As a matter of interpretation, reading the words used against the factual background, he held that the intention was to allow Brown the use of the land for any purpose, other than building, that would not injure the tunnels, and that the parties intended to create a licence and not an easement. The judge rejected an argument that he should construe the right as being an easement in order to avoid destroying bargains. He thought that the court should favour, in a tie-break situation, the contractual rather than the property interest conclusion, but did not consider that relevant because this was not a tie-break situation. 

He held that the restriction on use for building meant that nothing could be built on the land. The natural meaning of “erected” connoted anything that needs to be built or put up. 

Even if the parties had intended to create an easement, the judge held that the right was not capable of being an easement, because:
  
1 The right was not granted for the benefit of the red land. There was nothing in the language of the conveyance or in the circumstances which linked the ownership of the red land with the rights      to be exercised over the blue land. On the contrary, the circumstances indicated that tying the rights over the blue land to the red was probably not the intention.  
2 The right did not accommodate the red land. The ability to make use of the blue land had no connection with the red land.  
3 The right included the right to cultivate it for growing produce. This was not capable of being an easement. 

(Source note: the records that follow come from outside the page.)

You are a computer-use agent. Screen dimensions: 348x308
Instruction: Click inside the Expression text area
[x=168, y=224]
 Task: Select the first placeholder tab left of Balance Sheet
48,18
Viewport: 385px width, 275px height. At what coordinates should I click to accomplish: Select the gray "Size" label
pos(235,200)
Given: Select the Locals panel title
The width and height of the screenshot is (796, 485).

However, he rejected an argument that the right could not have been an easement as it would have left the ownership of the servient land illusory; he did not find it necessary to address the controversy surrounding the test, in this respect, applied in the car parking case of Batchelor v Marlow [2003] 1 WLR 764 and its criticism in Moncrieff v Jamieson [2007] 1 WLR 2620. 

Greene King argued that the right was a restrictive covenant, relying on Sharpe v Durrant (1911) 55 SJ 423. In that case, a reservation by a vendor of a future right to nominate two crossings over a tramway was held to be void as an easement because of perpetuities, but Warrington J nevertheless gave effect to one crossing by identifying an obligation, which arose once that crossing had been selected, not to interfere with the right to cross the tramway. This was held binding on a successor in title to the owner of the tramway with notice as a restrictive covenant.

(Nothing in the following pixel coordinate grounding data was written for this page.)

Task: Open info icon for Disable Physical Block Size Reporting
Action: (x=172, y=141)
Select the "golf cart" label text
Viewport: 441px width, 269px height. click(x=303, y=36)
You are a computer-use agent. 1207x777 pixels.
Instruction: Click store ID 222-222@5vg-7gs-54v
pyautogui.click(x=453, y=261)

HHJ Parfitt held that this decision was no longer good law. It could not survive the clarification of the law of restrictive covenants in LCC v Allen [1914] 3 KB 642, in which it was definitively decided that the enforceability of a restrictive covenant principle is not based on notice, but rather because a restrictive covenant is a species of interest in land which must touch and concern land held by the person who seeks to enforce it. Further, in Ashburn Anstalt v Arnold [1989] 1 Ch 1 the Court of Appeal confirmed that a contractual licence would not run with the land unless the facts were such as to give rise to a constructive trust. It would be absurd if that principle could be overridden by simply turning a contractual licence into a restrictive covenant (every licence to occupy could in some way be said to be a negative covenant not to interfere with the consequence of that licence).

HHJ Parfitt ordered Greene King to clear the land and pay damages for its use of the land, in the amount which would have been agreed in a hypothetical negotiation between reasonable persons in the position of the parties for the grant of the right to do what Greene King had done.